Start of Data provided

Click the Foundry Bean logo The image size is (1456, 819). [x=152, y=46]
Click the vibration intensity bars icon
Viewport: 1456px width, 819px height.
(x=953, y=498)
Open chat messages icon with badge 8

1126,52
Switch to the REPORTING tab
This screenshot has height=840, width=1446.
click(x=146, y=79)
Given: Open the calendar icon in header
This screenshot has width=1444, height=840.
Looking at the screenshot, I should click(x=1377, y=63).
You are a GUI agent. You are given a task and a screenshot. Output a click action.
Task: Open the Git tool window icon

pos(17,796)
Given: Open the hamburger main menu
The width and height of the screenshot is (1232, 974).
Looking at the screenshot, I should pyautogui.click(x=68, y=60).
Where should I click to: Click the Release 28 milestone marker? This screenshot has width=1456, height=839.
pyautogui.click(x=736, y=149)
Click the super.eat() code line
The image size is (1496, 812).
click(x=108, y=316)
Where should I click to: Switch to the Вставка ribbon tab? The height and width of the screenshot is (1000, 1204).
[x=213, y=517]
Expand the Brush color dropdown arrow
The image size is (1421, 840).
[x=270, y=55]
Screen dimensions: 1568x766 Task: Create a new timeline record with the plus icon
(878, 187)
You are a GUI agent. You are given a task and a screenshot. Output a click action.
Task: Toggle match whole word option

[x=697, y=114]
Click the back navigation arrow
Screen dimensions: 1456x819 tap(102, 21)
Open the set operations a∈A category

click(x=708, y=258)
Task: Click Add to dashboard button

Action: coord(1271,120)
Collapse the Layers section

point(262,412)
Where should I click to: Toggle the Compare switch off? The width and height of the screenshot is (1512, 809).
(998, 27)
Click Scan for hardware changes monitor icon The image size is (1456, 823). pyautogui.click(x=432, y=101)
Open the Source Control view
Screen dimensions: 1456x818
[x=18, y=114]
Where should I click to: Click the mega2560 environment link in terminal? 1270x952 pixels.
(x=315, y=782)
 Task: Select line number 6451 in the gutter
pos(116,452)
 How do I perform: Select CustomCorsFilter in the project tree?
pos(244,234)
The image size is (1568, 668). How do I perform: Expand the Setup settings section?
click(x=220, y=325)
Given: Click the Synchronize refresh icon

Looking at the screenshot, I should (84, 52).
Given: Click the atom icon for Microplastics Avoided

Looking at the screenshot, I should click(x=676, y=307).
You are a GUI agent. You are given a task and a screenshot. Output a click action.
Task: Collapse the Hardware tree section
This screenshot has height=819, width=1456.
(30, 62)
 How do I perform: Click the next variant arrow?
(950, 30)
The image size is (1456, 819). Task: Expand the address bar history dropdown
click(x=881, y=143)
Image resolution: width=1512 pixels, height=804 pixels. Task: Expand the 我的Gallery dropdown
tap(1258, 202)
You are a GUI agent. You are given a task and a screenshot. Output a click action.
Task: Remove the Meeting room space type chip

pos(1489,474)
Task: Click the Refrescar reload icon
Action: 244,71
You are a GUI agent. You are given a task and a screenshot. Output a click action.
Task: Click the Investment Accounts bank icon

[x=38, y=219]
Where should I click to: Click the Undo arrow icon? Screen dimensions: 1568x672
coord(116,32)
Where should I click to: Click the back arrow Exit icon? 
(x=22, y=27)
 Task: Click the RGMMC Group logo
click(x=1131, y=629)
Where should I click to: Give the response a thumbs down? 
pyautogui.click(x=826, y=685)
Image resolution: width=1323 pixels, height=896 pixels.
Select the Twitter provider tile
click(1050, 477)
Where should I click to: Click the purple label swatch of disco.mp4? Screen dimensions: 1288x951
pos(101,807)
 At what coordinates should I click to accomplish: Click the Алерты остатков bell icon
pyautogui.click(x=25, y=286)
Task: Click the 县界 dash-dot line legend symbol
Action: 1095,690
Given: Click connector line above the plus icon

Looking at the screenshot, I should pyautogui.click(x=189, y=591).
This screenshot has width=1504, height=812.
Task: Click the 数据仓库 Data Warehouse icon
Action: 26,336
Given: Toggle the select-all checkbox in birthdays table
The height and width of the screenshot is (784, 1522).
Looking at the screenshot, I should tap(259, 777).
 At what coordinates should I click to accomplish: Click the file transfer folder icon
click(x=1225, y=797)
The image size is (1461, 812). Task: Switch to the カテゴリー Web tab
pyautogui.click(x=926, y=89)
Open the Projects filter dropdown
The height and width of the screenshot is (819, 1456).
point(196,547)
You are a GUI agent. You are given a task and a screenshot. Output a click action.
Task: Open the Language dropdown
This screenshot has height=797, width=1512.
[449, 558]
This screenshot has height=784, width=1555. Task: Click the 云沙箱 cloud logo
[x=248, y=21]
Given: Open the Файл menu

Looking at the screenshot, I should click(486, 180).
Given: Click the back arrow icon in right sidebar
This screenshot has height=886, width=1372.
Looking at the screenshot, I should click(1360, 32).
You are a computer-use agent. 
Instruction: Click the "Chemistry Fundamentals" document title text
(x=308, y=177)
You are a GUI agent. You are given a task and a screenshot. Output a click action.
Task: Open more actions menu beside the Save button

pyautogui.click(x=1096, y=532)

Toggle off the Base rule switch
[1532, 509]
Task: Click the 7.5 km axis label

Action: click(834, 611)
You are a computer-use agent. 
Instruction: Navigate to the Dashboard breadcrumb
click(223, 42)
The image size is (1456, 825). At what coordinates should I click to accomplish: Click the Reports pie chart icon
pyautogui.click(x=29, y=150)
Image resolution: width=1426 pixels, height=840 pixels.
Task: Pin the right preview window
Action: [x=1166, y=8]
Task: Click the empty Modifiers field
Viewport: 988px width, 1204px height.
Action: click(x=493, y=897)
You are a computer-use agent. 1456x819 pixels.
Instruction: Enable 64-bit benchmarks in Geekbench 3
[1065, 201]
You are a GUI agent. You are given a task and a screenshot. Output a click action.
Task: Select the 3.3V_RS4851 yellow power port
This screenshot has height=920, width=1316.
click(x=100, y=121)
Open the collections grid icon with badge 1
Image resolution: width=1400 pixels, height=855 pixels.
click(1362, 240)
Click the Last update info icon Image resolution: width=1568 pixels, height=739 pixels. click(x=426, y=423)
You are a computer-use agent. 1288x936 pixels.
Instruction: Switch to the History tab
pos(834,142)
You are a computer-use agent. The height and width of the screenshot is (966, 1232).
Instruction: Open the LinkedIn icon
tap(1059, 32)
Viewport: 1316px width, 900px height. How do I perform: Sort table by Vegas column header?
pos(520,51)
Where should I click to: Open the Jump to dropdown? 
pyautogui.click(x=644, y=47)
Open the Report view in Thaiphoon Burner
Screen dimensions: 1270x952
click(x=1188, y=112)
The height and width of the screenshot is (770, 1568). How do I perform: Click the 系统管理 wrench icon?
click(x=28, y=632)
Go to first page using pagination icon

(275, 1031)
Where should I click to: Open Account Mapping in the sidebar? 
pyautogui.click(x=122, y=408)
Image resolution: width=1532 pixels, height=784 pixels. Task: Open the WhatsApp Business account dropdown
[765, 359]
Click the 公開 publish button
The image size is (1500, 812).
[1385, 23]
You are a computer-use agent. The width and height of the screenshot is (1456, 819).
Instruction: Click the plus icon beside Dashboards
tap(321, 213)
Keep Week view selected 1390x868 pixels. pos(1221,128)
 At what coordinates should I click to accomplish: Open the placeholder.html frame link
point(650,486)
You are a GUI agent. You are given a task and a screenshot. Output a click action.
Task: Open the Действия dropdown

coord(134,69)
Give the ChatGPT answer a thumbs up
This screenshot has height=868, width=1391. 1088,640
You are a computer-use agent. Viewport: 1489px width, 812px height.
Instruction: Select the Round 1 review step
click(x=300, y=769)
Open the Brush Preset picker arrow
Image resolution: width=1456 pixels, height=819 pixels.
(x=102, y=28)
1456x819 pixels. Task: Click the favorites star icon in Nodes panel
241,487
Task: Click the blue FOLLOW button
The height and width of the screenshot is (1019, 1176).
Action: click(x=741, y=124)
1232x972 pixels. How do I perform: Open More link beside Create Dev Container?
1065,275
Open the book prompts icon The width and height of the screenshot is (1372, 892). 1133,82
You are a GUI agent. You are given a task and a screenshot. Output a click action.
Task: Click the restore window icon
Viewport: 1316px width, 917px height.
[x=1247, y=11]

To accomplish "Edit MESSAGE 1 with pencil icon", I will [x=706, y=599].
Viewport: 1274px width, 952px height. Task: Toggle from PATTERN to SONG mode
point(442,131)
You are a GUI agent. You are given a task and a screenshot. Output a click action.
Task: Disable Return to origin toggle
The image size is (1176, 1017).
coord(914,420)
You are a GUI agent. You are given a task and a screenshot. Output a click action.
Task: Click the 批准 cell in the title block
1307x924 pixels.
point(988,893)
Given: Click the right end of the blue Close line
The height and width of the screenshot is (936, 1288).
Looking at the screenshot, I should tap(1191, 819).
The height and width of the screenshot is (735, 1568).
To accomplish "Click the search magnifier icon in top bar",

End of Data provided

Your goal: Would you retype exactly the lines above, from the line with "Where should I click to: Give" to the line with "Given: Click the back", with both end lines kept and nothing more?

Output of the exercise:
Where should I click to: Give the response a thumbs down? 
pyautogui.click(x=826, y=685)
Image resolution: width=1323 pixels, height=896 pixels.
Select the Twitter provider tile
click(1050, 477)
Where should I click to: Click the purple label swatch of disco.mp4? Screen dimensions: 1288x951
pos(101,807)
 At what coordinates should I click to accomplish: Click the Алерты остатков bell icon
pyautogui.click(x=25, y=286)
Task: Click the 县界 dash-dot line legend symbol
Action: 1095,690
Given: Click connector line above the plus icon

Looking at the screenshot, I should pyautogui.click(x=189, y=591).
This screenshot has width=1504, height=812.
Task: Click the 数据仓库 Data Warehouse icon
Action: 26,336
Given: Toggle the select-all checkbox in birthdays table
The height and width of the screenshot is (784, 1522).
Looking at the screenshot, I should tap(259, 777).
 At what coordinates should I click to accomplish: Click the file transfer folder icon
click(x=1225, y=797)
The image size is (1461, 812). Task: Switch to the カテゴリー Web tab
pyautogui.click(x=926, y=89)
Open the Projects filter dropdown
The height and width of the screenshot is (819, 1456).
point(196,547)
You are a GUI agent. You are given a task and a screenshot. Output a click action.
Task: Open the Language dropdown
This screenshot has height=797, width=1512.
[449, 558]
This screenshot has height=784, width=1555. Task: Click the 云沙箱 cloud logo
[x=248, y=21]
Given: Open the Файл menu

Looking at the screenshot, I should click(486, 180).
Given: Click the back arrow icon in right sidebar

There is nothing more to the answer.